"To summarize, Milan’s and Chua’s arguments focus on the lack of direct evidence showing that they conspired with Carandang during the latter’s act of shooting the three victims. However, as we have held in People v. Sumalpong,  conspiracy may also be proven by other means:
Conspiracy exists when two or more persons come to an agreement concerning the commission of a felony and decide to commit it. Evidence need not establish the actual agreement among the conspirators showing a preconceived plan or motive for the commission of the crime. Proof of concerted action before, during and after the crime, which demonstrates their unity of design and objective, is sufficient. When conspiracy is established, the act of one is the act of all regardless of the degree of participation of each.
In the case at bar, the conclusion that Milan and Chua conspired with Carandang was established by their acts (1) before Carandang shot the victims (Milan’s closing the door when the police officers introduced themselves, allowing Carandang to wait in ambush), and (2) after the shooting (Chua’s directive to Milan to attack SPO1 Montecalvo and Milan’s following such instruction). Contrary to the suppositions of appellants, these facts are not meant to prove that Chua is a principal by inducement, or that Milan’s act of attacking SPO1 Montecalvo was what made him a principal by direct participation. Instead, these facts are convincing circumstantial evidence of the unity of purpose in the minds of the three. As co-conspirators, all three are considered principals by direct participation.
Appellants’ attempt to instill doubts in our minds that Chua shouted “sugurin mo na” to Milan, who then ran towards SPO1 Montecalvo, must fail. SPO1 Estores’s positive testimony on this matter prevails over the plain denials of Milan and Chua. SPO1 Estores has no reason to lie about the events he witnessed on April 5, 2001. As part of the team that was attacked on that day, it could even be expected that he is interested in having only the real perpetrators punished.
Furthermore, we have time and again ruled that factual findings of the trial court, especially those affirmed by the Court of Appeals, are conclusive on this Court when supported by the evidence on record. It was the trial court that was able to observe the demeanors of the witnesses, and is consequently in a better position to determine which of the witnesses are telling the truth. Thus, this Court, as a general rule, would not review the factual findings of the courts a quo, except in certain instances such as when: (1) the conclusion is grounded on speculations, surmises or conjectures; (2) the inference is manifestly mistaken, absurd or impossible; (3) there is grave abuse of discretion; (4) the judgment is based on a misapprehension of facts; (5) the findings of fact are conflicting; (6) there is no citation of specific evidence on which the factual findings are based; (7) the finding of absence of facts is contradicted by the presence of evidence on record; (8) the findings of the Court of Appeals are contrary to the findings of the trial court; (9) the Court of Appeals manifestly overlooked certain relevant and undisputed facts that, if properly considered, would justify a different conclusion; (10) the findings of the Court of Appeals are beyond the issues of the case; and (11) such findings are contrary to the admissions of both parties.

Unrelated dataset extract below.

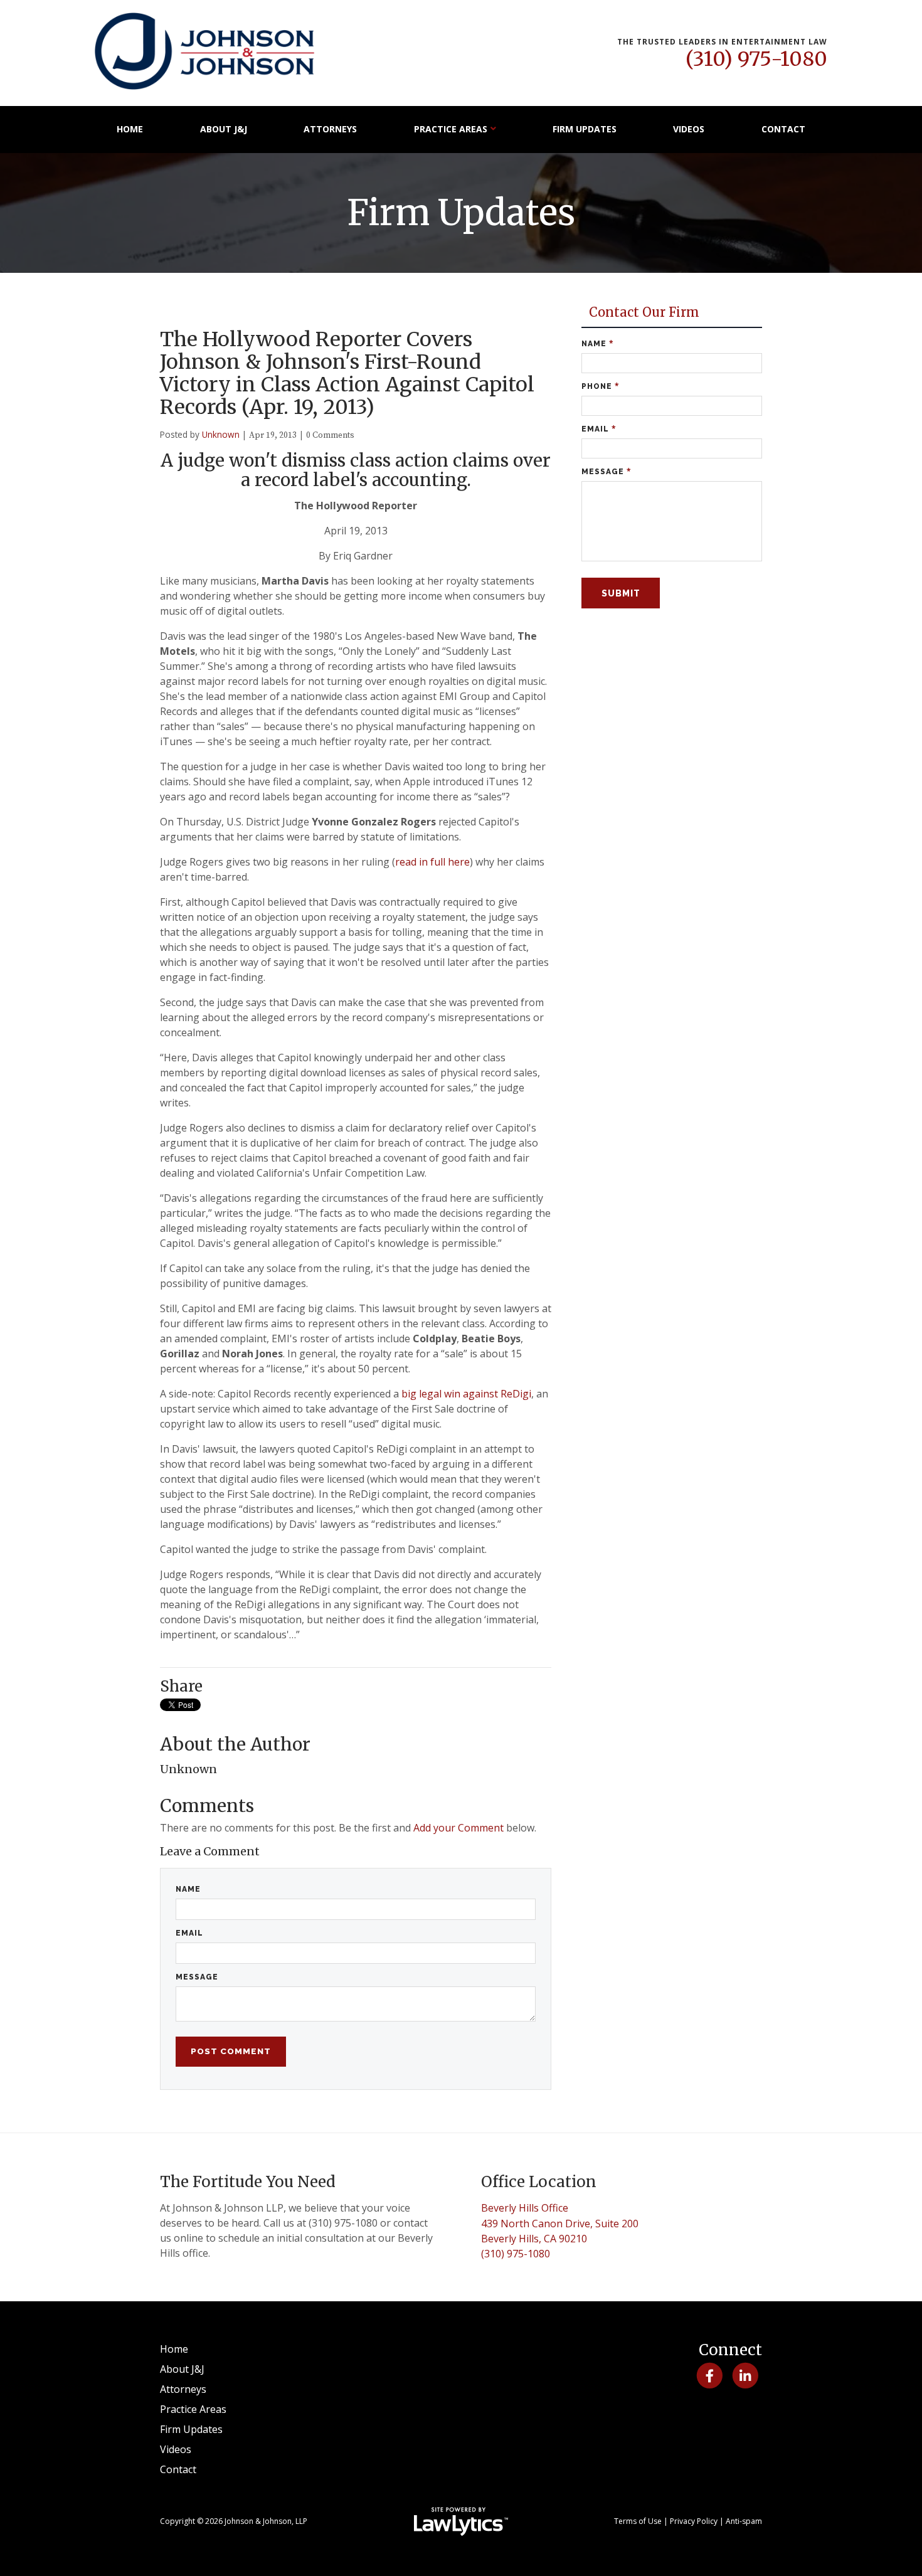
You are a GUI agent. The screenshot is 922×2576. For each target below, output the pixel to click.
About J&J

Neither can the rapid turn of events be considered to negate a finding of conspiracy. Unlike evident premeditation, there is no requirement for conspiracy to exist that there be a sufficient period of time to elapse to afford full opportunity for meditation and reflection. Instead, conspiracy arises on the very moment the plotters agree, expressly or impliedly, to commit the subject felony.
As held by the trial court and the Court of Appeals, Milan’s act of closing the door facilitated the commission of the crime, allowing Carandang to wait in ambush. The sudden gunshots when the police officers pushed the door open illustrate the intention of appellants and Carandang to prevent any chance for the police officers to defend themselves. Treachery is thus present in the case at bar, as what is decisive for this qualifying circumstance is that the execution of the attack made it impossible for the victims to defend themselves or to retaliate."